EXERCISE DESCRIPTION
Find every line containing "click" in the records below and report the tally as a bare number.

THE RECORDS
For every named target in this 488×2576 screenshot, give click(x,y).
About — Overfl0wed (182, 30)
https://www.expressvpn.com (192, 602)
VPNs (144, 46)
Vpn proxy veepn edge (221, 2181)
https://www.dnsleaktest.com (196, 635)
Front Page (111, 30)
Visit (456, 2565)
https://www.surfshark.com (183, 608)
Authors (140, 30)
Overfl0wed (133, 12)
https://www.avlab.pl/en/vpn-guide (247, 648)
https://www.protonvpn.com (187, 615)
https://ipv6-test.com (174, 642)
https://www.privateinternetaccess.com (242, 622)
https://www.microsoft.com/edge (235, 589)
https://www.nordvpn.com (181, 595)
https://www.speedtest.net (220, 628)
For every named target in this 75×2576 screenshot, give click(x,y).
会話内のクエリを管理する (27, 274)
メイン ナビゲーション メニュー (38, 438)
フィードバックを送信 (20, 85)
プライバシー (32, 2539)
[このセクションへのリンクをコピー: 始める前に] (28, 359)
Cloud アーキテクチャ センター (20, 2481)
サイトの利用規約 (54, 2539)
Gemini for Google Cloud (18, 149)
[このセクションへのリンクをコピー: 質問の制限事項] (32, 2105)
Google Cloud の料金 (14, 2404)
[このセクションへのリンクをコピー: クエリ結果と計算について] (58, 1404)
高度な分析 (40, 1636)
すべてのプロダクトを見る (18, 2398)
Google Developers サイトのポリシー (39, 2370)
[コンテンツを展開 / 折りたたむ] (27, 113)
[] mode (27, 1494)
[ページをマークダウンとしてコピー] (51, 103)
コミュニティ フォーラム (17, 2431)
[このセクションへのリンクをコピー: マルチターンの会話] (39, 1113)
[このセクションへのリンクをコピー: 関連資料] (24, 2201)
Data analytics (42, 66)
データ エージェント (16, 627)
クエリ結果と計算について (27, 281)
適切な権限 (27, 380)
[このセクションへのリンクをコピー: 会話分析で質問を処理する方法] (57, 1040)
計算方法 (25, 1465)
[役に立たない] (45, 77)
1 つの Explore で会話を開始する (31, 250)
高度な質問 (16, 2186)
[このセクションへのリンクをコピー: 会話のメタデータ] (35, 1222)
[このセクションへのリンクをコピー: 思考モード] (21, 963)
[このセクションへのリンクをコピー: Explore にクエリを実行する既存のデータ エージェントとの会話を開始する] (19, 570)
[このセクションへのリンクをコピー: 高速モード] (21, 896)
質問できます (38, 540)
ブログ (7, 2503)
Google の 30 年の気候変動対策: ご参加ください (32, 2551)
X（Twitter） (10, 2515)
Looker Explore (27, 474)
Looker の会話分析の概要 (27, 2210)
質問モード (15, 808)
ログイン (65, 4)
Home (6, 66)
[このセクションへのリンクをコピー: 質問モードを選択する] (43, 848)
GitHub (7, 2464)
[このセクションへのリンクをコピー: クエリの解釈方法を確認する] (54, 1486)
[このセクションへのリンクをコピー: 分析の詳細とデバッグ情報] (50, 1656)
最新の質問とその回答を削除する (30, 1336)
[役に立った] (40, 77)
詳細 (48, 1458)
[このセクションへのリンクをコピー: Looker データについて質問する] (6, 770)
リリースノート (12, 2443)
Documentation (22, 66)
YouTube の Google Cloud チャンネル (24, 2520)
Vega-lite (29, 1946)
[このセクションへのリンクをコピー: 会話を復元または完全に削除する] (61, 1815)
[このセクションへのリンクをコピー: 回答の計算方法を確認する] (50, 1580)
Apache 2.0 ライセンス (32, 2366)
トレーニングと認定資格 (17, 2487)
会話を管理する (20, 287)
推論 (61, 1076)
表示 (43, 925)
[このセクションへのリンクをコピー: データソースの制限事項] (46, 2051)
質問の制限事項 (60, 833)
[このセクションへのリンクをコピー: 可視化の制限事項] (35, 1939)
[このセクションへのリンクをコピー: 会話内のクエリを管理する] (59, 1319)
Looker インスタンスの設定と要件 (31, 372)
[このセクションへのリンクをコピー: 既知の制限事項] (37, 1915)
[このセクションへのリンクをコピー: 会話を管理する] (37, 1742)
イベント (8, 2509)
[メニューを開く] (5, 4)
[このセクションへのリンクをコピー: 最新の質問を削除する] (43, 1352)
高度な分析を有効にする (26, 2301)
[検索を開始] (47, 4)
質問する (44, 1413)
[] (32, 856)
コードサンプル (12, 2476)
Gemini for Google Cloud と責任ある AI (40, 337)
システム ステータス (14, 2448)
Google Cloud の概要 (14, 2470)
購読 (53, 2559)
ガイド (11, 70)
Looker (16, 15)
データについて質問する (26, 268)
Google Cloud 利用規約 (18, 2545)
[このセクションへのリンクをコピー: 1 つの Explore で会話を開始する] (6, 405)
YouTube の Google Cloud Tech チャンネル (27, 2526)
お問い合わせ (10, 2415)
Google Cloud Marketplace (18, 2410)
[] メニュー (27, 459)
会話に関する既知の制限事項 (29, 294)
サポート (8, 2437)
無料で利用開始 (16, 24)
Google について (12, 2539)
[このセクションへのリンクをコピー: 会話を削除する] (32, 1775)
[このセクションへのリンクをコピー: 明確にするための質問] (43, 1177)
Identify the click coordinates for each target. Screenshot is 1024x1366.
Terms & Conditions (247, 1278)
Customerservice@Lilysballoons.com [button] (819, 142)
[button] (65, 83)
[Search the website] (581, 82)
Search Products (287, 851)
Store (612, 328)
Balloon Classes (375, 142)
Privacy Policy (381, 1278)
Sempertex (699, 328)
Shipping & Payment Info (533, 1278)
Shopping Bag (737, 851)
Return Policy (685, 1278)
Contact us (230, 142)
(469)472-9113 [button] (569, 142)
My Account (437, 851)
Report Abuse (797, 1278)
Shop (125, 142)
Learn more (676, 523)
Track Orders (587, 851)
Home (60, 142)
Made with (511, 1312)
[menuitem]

RESULT BELOW
3